L'arrivée du système KorriGo pose question aux militants qui dénoncent
le fichage des citoyens.
Jean-Pierre Bigorgne, chargé des transports au
sein de l'agglomération,
rassure les usagers.
Polémique :
« La carte KorriGo, c'est une nouvelle manière de ficher les
citoyens.
La puce renferme des données personnelles collectées dans des
fichiers. À quoi serviront-ils ? »
Le collectif quimpérois « Faut pas pucer », tire la sonnette d'alarme.
Il proteste notamment contre le projet de Quimper-communauté qui
met en place une nouvelle carte de bus, le pass KorriGo. « Ce
système, applicable sur l'ensemble de l'agglomération en
mai 2012, fonctionnera grâce à une puce RFID (radio frequency
identification), véritable traçage des personnes, dénonce
Stéphane Le Goff, porte-parole. C'est un titre de transport
rechargeable qui permettra de circuler en bus, en train ou en
vélo dans toute la Bretagne. »
Liste noire
Cette carte de billetique multimodale a été mise en place
par Keolis dans l'agglomération rennaise en 2006. Pour valider
son titre de transport, il suffit de la passer à dix centimètres au moins
des bornes de lecture, même dans une poche ou un sac. « Ce système
peut paraître moderne mais ce qui nous inquiète c'est l'utilisation
des données contenues dans la puce, ajoute Stéphane Le Goff.
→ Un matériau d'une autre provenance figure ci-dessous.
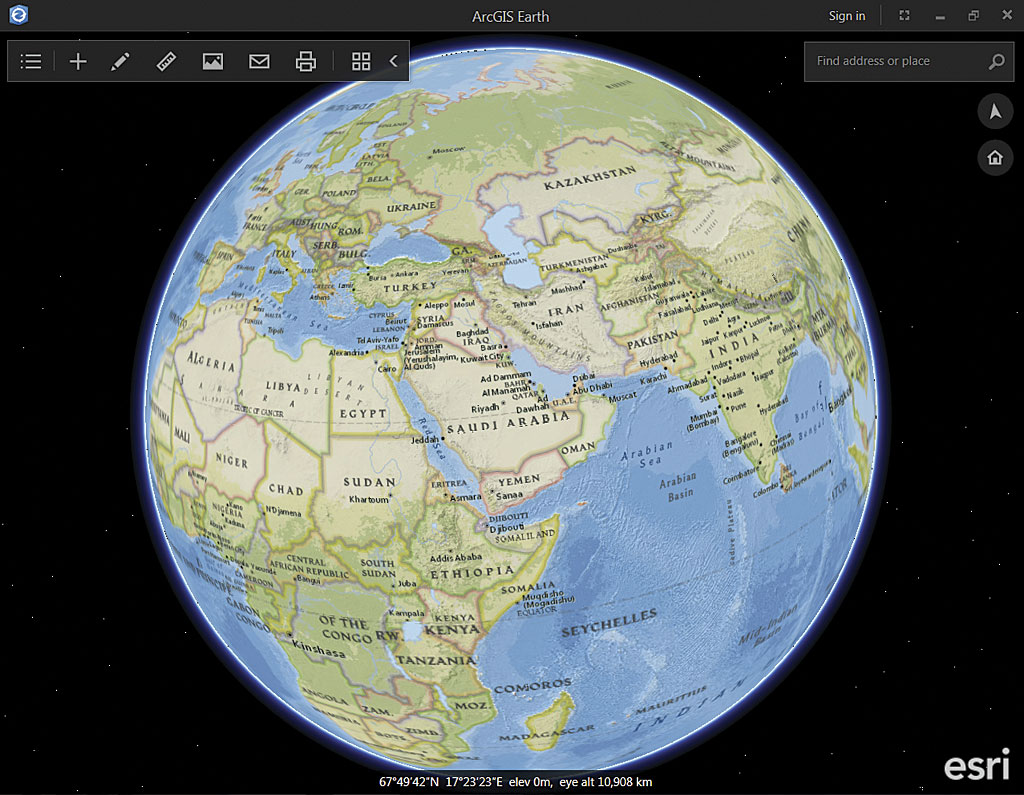
Task: Open the Print tool
Action: [x=304, y=61]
En cas de fraude, l'utilisateur peut être inscrit sur une liste
noire, consultée par les forces de l'ordre et dont il est
très difficile de se désinscrire. »
Le collectif rappelle qu'à Rennes, ce système a fait l'objet d'un
avertissement de la Cnil (commission nationale de l'informatique
et des libertés) en 2009. Cet avertissement concernait la carte anonyme
(avec très peu d'informations), payante, mais qui ne pouvait pas être
attribuée aux usagers qui bénéficiaient d'un tarif social. Par ailleurs,
les données (trajets, numéros de carte, horaires...) des dernières 48
heures peuvent être communiquées à la police en cas de réquisition
judiciaire. La Cnil a donc dénoncé les « manquements constatés
relatifs au respect de la vie privée. »
Gratuité
« Au nom de la modernité, on met les citoyens
sous surveillance perpétuelle, lance Alain Guil, d'AC contre
le chômage. Nous avons une solution plus simple pour régler
le problème : la gratuité des transports. »
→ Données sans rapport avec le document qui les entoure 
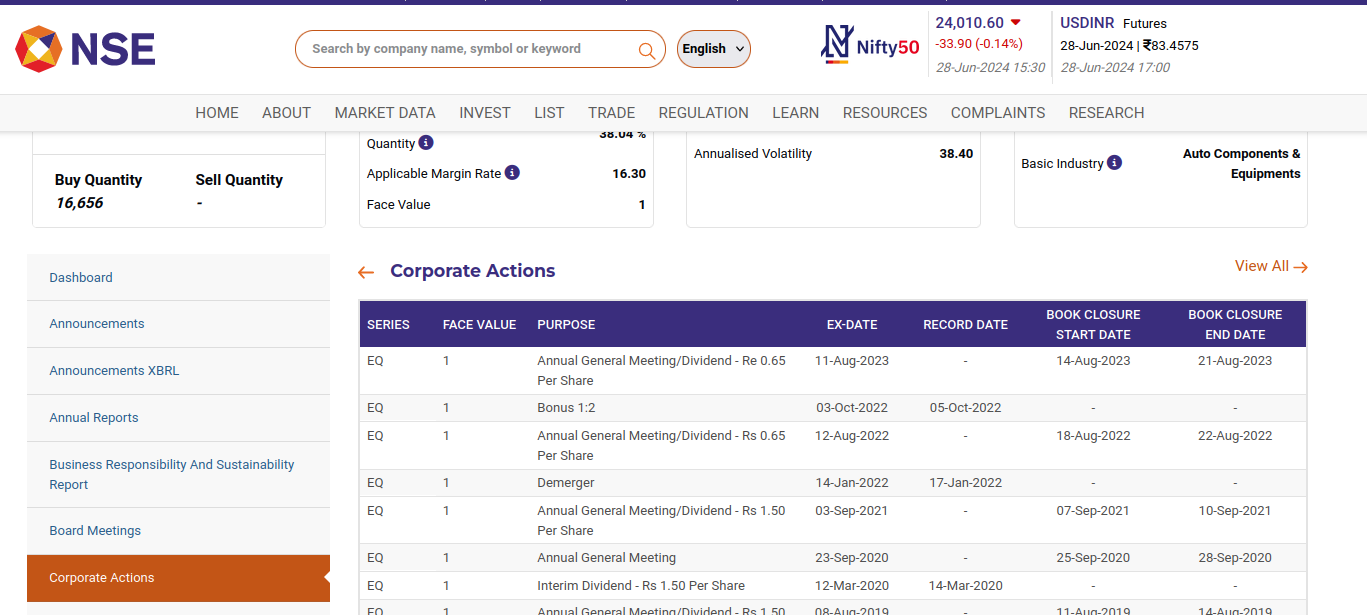Select INVEST from the navigation bar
Selon « Faut pas pucer » le système KorriGo, étendu à Brest,
Lorient, Vannes..., menace les libertés individuelles. « À Quimper,
nous avons écrit plusieurs fois à la Ville depuis le mois de juin
afin d'obtenir les termes du contrat avec Keolis, ajoute
Jeanine
Carrasco. Nous n'avons jamais obtenu de réponse. Y a-t-il
quelque chose à cacher ? »
Note : le Collectif comprend des militants d'AC ,de la
CNT,
du CRABES,du NPA, du Parti de Gauche et des citoyens.